Trois blogueurs vietnamiens, dont un avait été soutenu publiquement par le président américain Barack Obama, ont été condamnés lundi à Ho Chi Minh-Ville à des peines de quatre à douze ans de prison pour propagande contre l'État.

Le plus célèbre des trois, Nguyen Van Hai, déjà condamné en septembre 2008 à deux ans et demi de détention pour fraude fiscale, a écopé de douze ans d'emprisonnement.

Les États-Unis se sont dits «profondément préoccupés par la condamnation de trois blogueurs vietnamiens qui n'ont, semble-t-il, rien fait d'autre qu'exercer leur droit à la liberté d'expression», a déclaré Victoria Nuland, porte-parole du département d'Etat, dans un communiqué qui appelle le gouvernement vietnamien à libérer ces trois blogueurs.

La chef de la diplomatie de l'UE, Catherine Ashton, a également dénoncé lundi la condamnation des trois blogueurs, soulignant qu'exprimer librement son opinion est «un droit fondamental».

Phong Tan, ex-policière de 43 ans dont la mère s'était immolée par le feu en juillet, a été condamnée à dix ans de prison. Elle s'est effondrée en larmes à l'énoncé du verdict et hurlé «objection!» lorsque les forces de sécurité l'ont emmenée.

Quant à Phan Thanh Hai, le seul à avoir plaidé coupable lors de ce procès qui n'a duré que quelques heures lundi, il a obtenu la peine la plus clémente, quatre ans de prison.

«Je n'ai jamais été contre l'État, j'étais juste frustré par l'injustice, la corruption, la dictature, qui ne représentent pas l'Etat mais seulement quelques individus», s'est défendu Nguyen Van Hai, alias «Dieu Cay».

«Les citoyens ont le droit à la liberté d'expression», a-t-il encore déclaré avant que le son de la retransmission, mise en place pour les journalistes et les diplomates dans une salle voisine, ne soit coupé.

Le juge Nguyen Phi Long a estimé que les accusés avaient «abusé de leur popularité sur internet pour poster des articles qui sapaient, noircissaient les dirigeants, critiquaient le parti (...), détruisant la confiance du peuple en l'État».

«Leur crime est particulièrement grave, avec une claire intention contre l'État. Ils doivent être sérieusement punis».

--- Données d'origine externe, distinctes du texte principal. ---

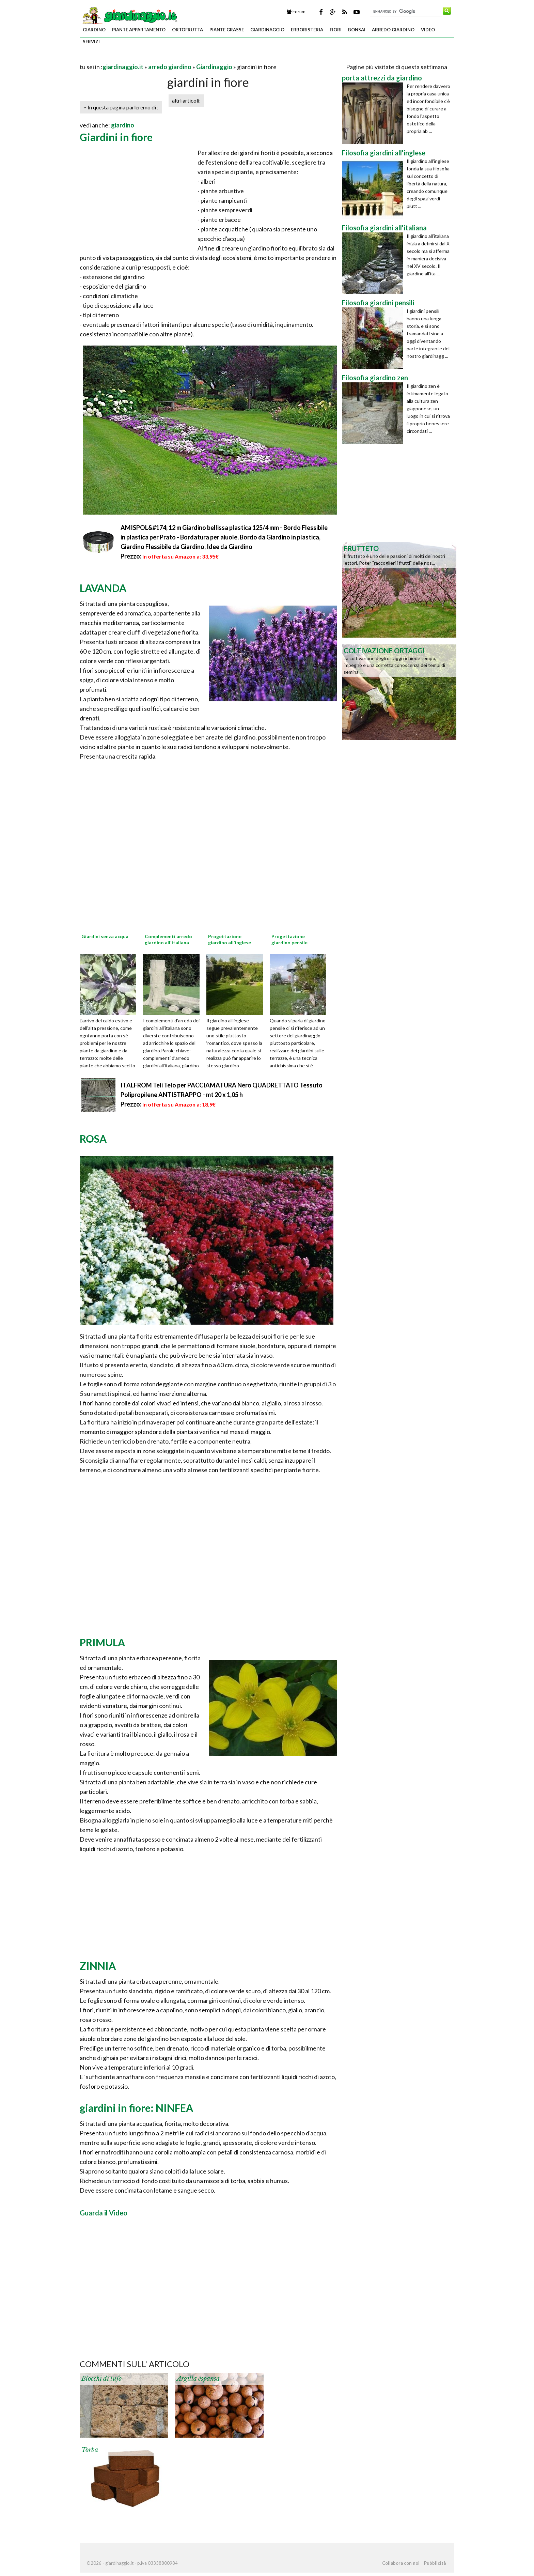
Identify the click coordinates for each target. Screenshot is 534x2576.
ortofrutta (187, 29)
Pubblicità (435, 2563)
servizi (91, 41)
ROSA (93, 1138)
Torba (89, 2450)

Les accusations de propagande contre l'État et de tentative de renversement du régime sont régulièrement utilisées contre les dissidents dans un pays où le Parti communiste interdit tout débat.

Le verdict «montre la profondeur de l'intolérance du gouvernement du Vietnam vis-à-vis des opinions contraires à la sienne», a dénoncé Phil Robertson, de Human Rights Watch.

Le trio, qui risquait vingt ans de prison, était accusé d'avoir publié des articles sur le site interdit «Club des Journalistes Libres» et des écrits sur leurs propres blogs dénonçant la corruption, l'injustice et la politique étrangère de Hanoï.

Des centaines de policiers encerclaient le bâtiment du tribunal de l'ex-Saïgon, selon une journaliste de l'AFP. Aucun partisan du trio n'était visible, mais le célèbre blog «Dan Lam Bao» a affirmé que plusieurs d'entre eux avaient été empêchés de s'approcher de la zone par les forces de sécurité.

Ce blog, que le Premier ministre Nguyen Tan Dung a annoncé la semaine dernière vouloir punir pour ses propos «calomnieux», a publié des photos de militants portant des pancartes en faveur de la libération des accusés.

Il a aussi précisé qu'au moins sept personnes avaient été arrêtées. La police n'a pas fait de commentaire.

Le procès avait été reporté à plusieurs reprises, notamment en août après la mort de la mère de Tan, qui s'était immolée par le feu devant un bâtiment officiel pour protester contre la détention de sa fille.

L'ambassade américaine a réclamé la libération des trois militants, soulignant qu'Obama lui-même avait suivi le dossier de «Dieu Cay».

«Comme l'a dit le président Obama (...), nous appelons tous les gouvernements à prendre les mesures nécessaires pour créer des sociétés dans lesquelles les journalistes indépendants peuvent travailler librement et sans peur», a-t-elle indiqué dans un communiqué après le verdict.

Le régime communiste est classé au 172e rang sur 179 en terme de liberté de la presse par Reporters sans frontière, qui le considère comme un «ennemi d'internet».